John C Miller (Macduff Burgh Surveyor), 1930-31 with minor later alterations. Art Deco tidal swimming pool, boating pool and paddling pool surrounded by curved walkways, with associated tea pavilion at head of boating pool and changing rooms and kiosks to side. Concrete pools and buildings.
BOATING POOL, SWIMMING POOL AND PADDLING POOL: D-plan boating pool bounded by 3 broad walkways swept round from tea pavilion at head of pool; shallow steps cut into walkways at regular intervals; ramp for boats to E of tea pavilion. Rectangular paddling pool with curved corners enclosing natural rocky outcrop within the boating pool and directly in front of tea pavilion. Rectangular swimming pool to N (sea side) of boating pool with changing rooms at W end; continuation of lower walkway divides boating pool from swimming pool; middle walkway continued round to E end of pool.
TEA PAVILION: single storey, break-fronted rectangular-plan, flat-roofed Art Deco tea pavilion with 3-bay colonnade between taller end pavilions; steps at outer bays leading to roof terrace; simple horizontal railings to roof. Later 2-bay addition to W. Doors and windows boarded up (2006).
CHANGING ROOMS: low, flat-roofed group of 4 linked blocks with slightly advanced outer bays. Strip windows at eaves level (boarded up, 2006).
KIOSKS AND FENCE: probably early 1950s. 2 1-bay, roughly squareplan kiosks at pool entrance. Curved concrete fence with perforated top extends towards tea pavilion.
Statement of Special Interest
A remarkably fine, little-altered and early example of an outdoor Art Deco swimming pool. It is one of only 3 known surviving sea-side outdoor swimming pool complexes in Scotland, and certainly the one that best retains its original appearance. The other examples are Stonehaven (see separate listing), which was never tidal and Gourock, which was originally tidal, but has since been altered. Simple tidal pools, such as those at St Andrews and Pittenweem are not included in this category.
The architect of Tarlair pool was John C Miller, the Burgh Surveyor for Macduff. The building of the pool was agreed by the Burgh Council in 1929, and the pool was opened in the summer of 1931. The contractor for the pool was Robert Morrison & Son of Macduff.
Although the buildings at Tarlair are relatively modest, the pool itself is impressive with the generous curved sides of the boating pool, and swimming pool beyond. The inclusion of a boating pool is particularly unusual; the only other known example was at Dunbar. It also seems to have been relatively unusual for a pool of this scale and level of stylishness to have been tidal. At high tide all parts of the pool are engulfed by the sea. The arrangement of the swimming pool situated to the sea-side the boating pool is practical, as it is obviously more hygienically desirable for the swimming pool to be fully replenished by the sea than the boating pool.

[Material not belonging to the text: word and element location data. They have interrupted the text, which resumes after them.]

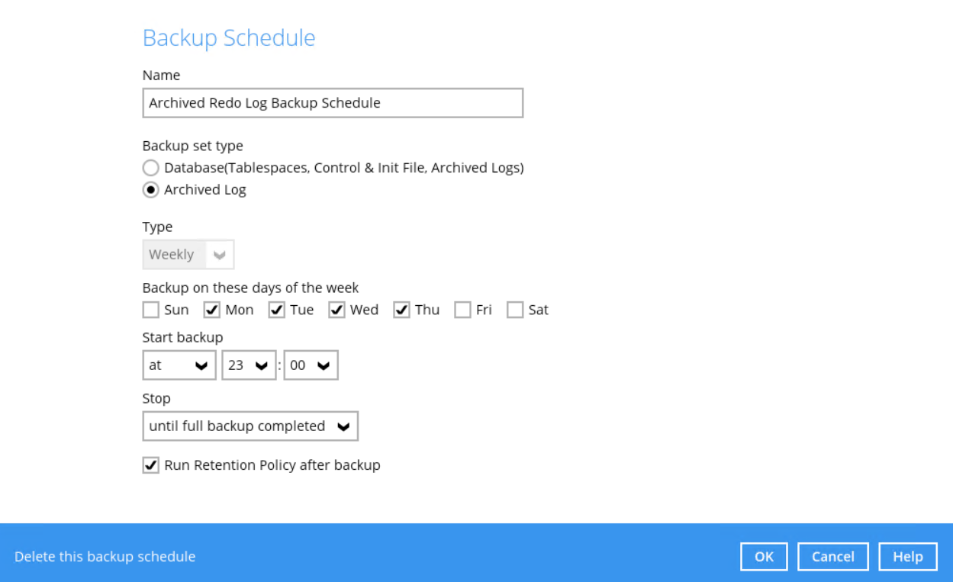
Task: Click the Name input field
Action: (333, 103)
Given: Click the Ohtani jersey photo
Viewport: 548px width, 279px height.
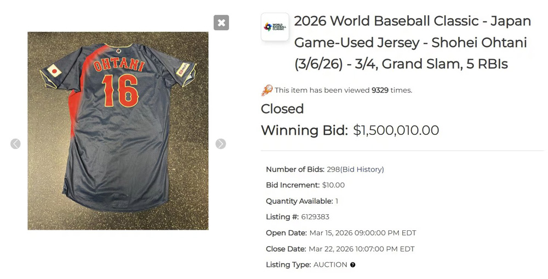Looking at the screenshot, I should [118, 130].
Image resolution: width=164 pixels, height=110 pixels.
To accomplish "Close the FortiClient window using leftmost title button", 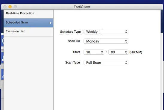I will 5,7.
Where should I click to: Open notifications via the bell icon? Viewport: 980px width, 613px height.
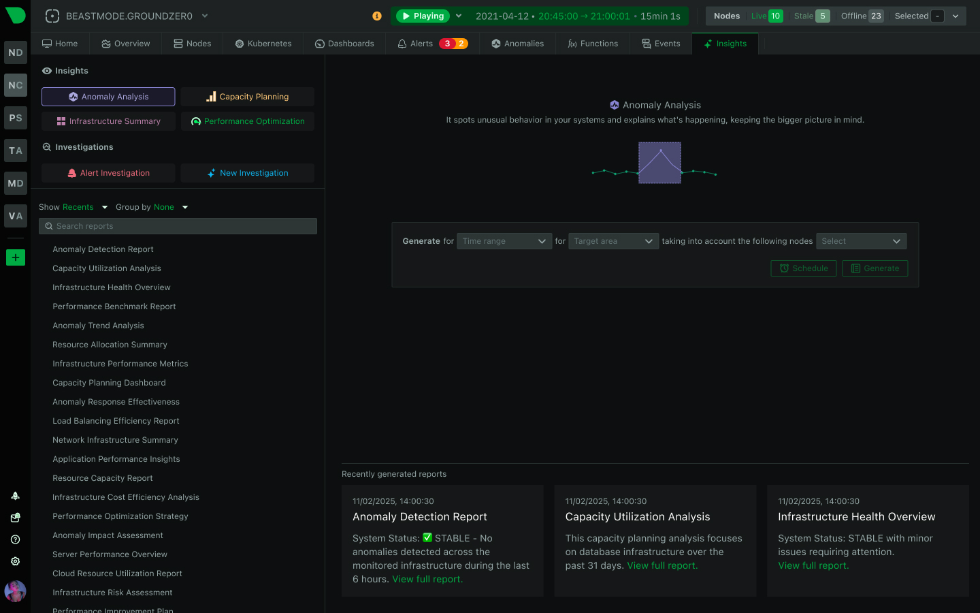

Tarlair pool is set in a spectacular location in a rocky bay to the East of Macduff, to which the design of the pool responds well. The pool has been disused since 1995 and is consequently not in a good state of repair, although it has received some maintenance. A small number of alterations and additions have taken place since it was built (most notably to the paddling pool, and the addition to the tea pavilion), but these alterations are of a superficial nature and its appearance has changed very little since it was photographed in 1935. Its state of intactness, simple yet stylish design, early date and magnificent location all contribute to make this pool the outstanding surviving example of its type in Scotland (2006).
In the 1920s and 30s recreational swimming became an increasingly popular pastime and more readily available to the public because of improved public transport and increased leisure time. Consequently a relatively large number of outdoor swimming pools were built in Scotland, especially at sea-side locations. Built between 1930 and 1931, the pool at Tarlair (see separate listing) is one of earliest examples of this sort of swimming pool. However competition was strong with outdoor pools appearing across Scotland, including Prestwick (1931) Portobello (1936), Stonehaven (1934), Arbroath (1935). The complex at Dunbar (began 1929) incorporated not only a swimming pool, boating pool and paddling pool, but also a ballroom in its main pavilion. Declining visitor numbers led to the closure and subsequent demolition of the majority of these pools.
List description updated as part of the sporting buildings thematic study (2012-13).